Nessuna spaccatura nord sud, ma l’Italia non rischia di implodere, soffocata dal debito pubblico? “

“No, affatto -replica serena il ministro Erika Stefani tra gli stemmi solenni dell’aula dedicata a Galileo- All’orizzonte non vedo alcun pericolo di uno scontro tra il ricco Nord e il povero Sud, perché a chiedere l’autonomia differenziata non sono soltanto Veneto, Lombardia ed Emilia Romagna, ma ho avviato procedure analoghe anche per la Toscana che vuole di gestire i musei. E poi con l’Umbria, mentre la Liguria pretende la delega sui porti e anche le Marche premono per l’autonomia, assieme alla Puglia e al Piemonte. Persino la Basilicata si è fatta avanti. Sono certa che il Movimento 5 Stelle sarà al nostro fianco perché la devolution è scritta nel contratto di governo”.
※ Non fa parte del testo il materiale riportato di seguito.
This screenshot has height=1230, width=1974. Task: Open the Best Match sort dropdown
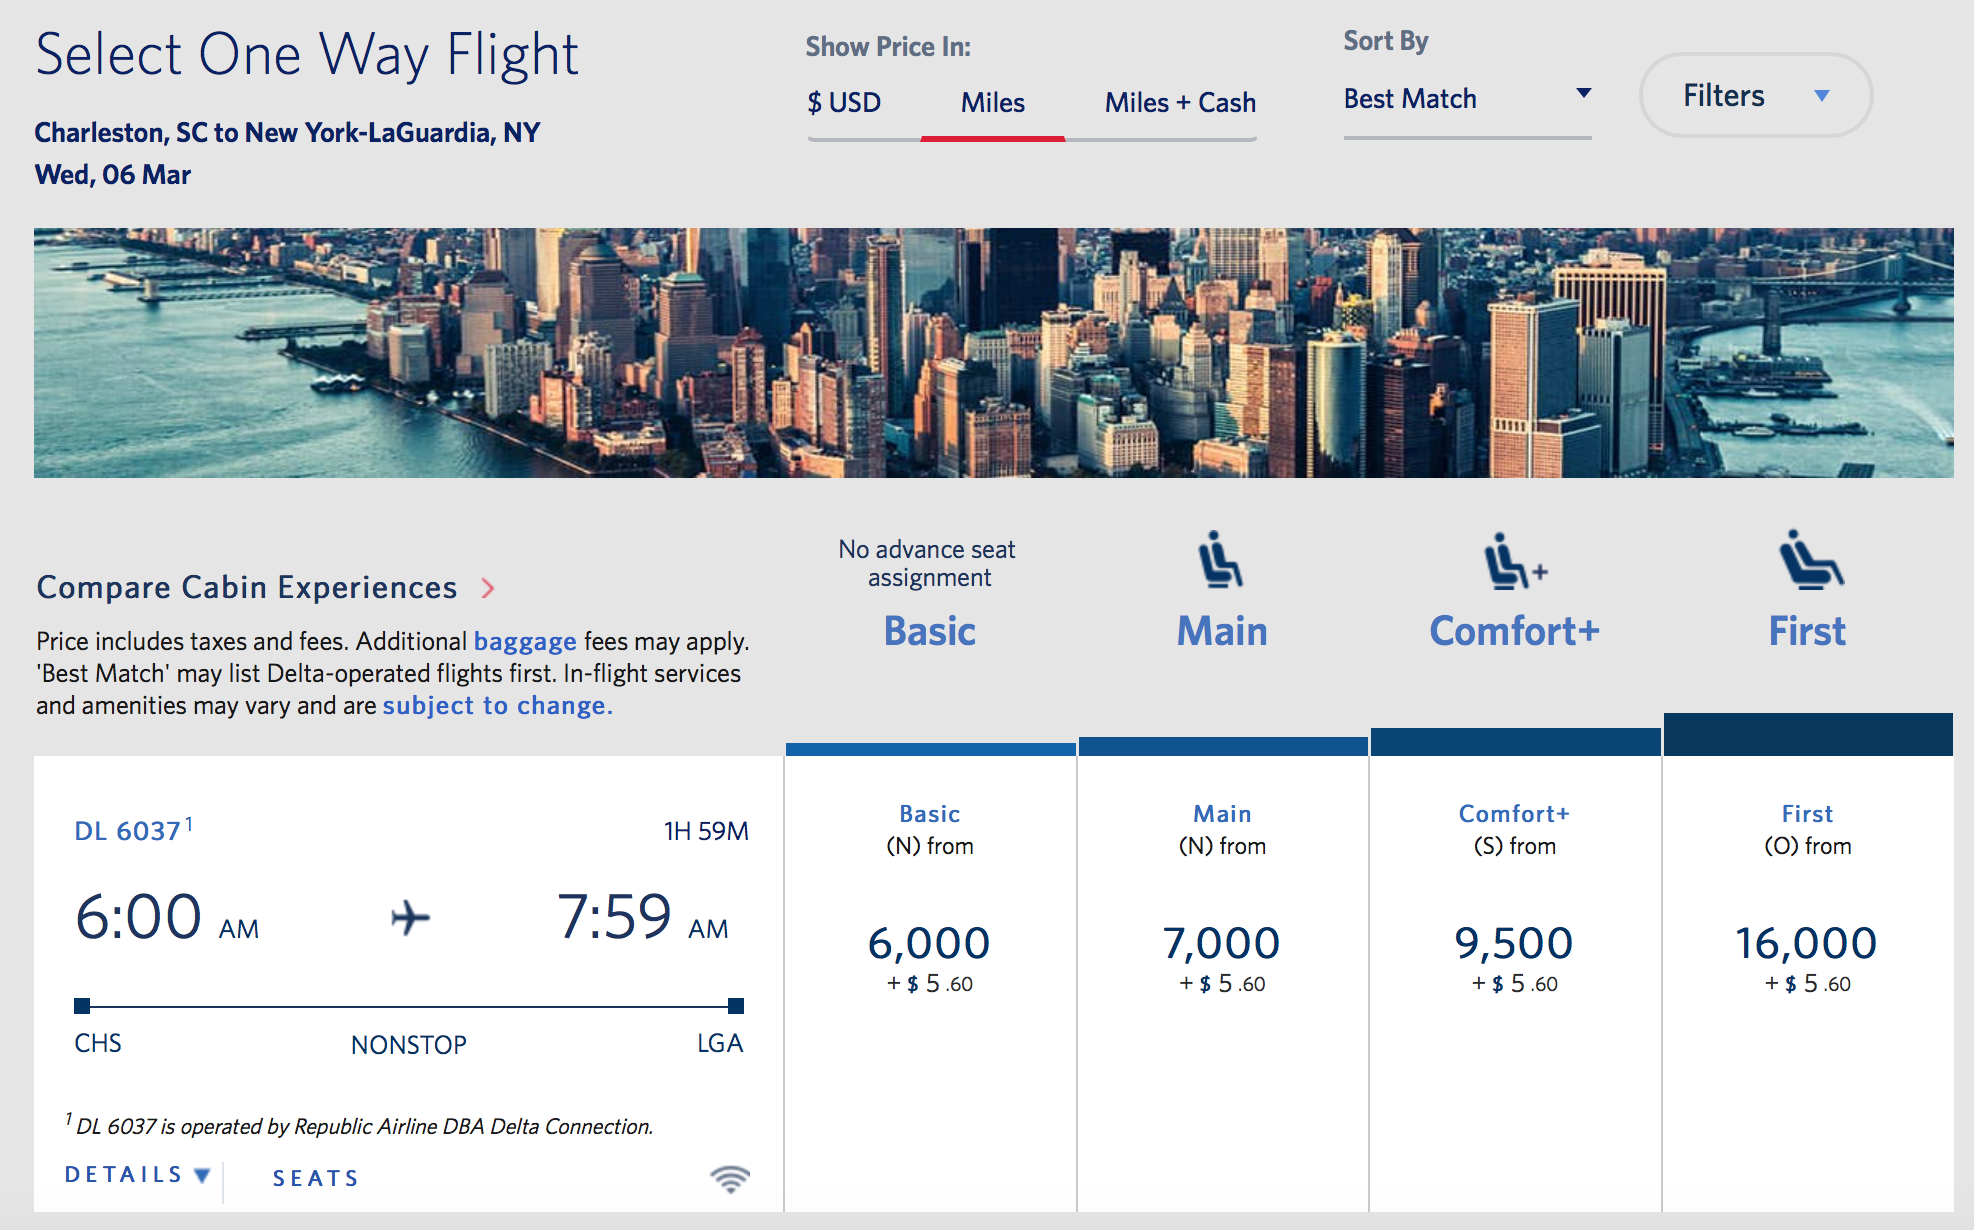pos(1467,99)
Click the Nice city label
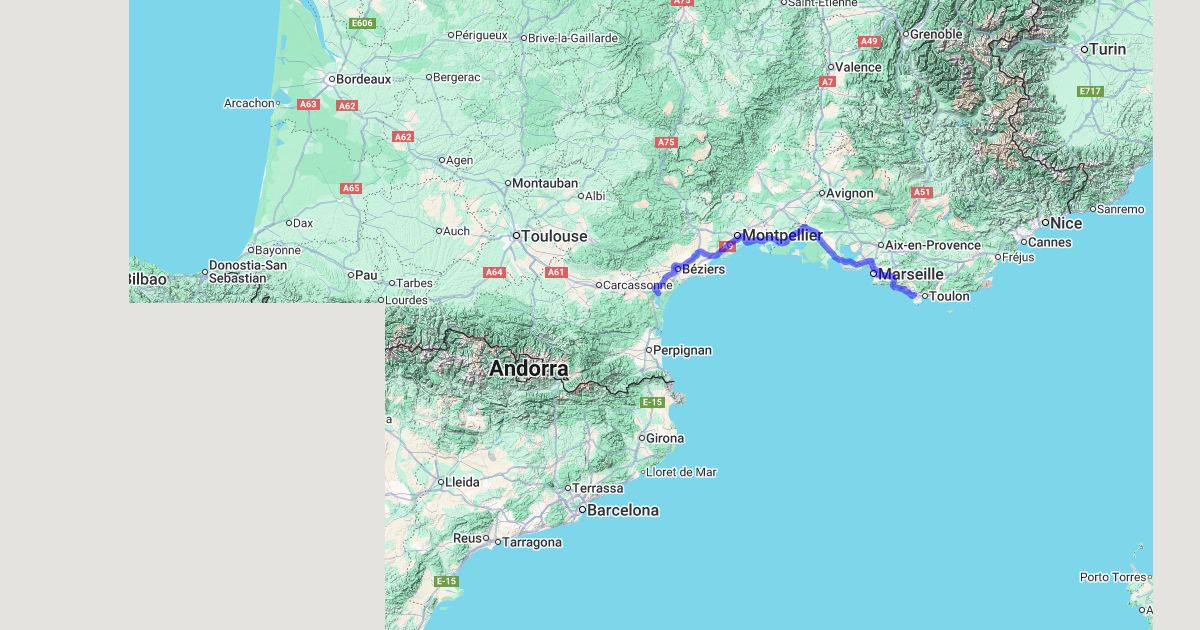1200x630 pixels. 1066,224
Ma come saranno finanziate le 23 materie assegnate al Veneto, che chiede i 9 decimi del gettito fiscale per essere parificato a Bolzano? “Il Ministero dell’Economia sta valutando se reperire i fondi dal gettito Irpef o da quello dell’Iva. Non ci sono pericoli per la tenuta dei conti dello Stato perché il calcolo dei costi delle materie da trasferire avverrà sulla base della spesa storica e nell’arco di 5 anni si passerà ai costi standard. Il saldo sarà pari a zero, senza aumento di deficit: le 23 materie oggi di competenza dello Stato, nel giro di un anno saranno assegnate alle Regioni”. Ma sul progetto l’ombra dei 5Stelle che tramite Buffagni definiscono le richieste “molto irrealizzabili”. Ai posteri l’ardua sentenza.

A.V.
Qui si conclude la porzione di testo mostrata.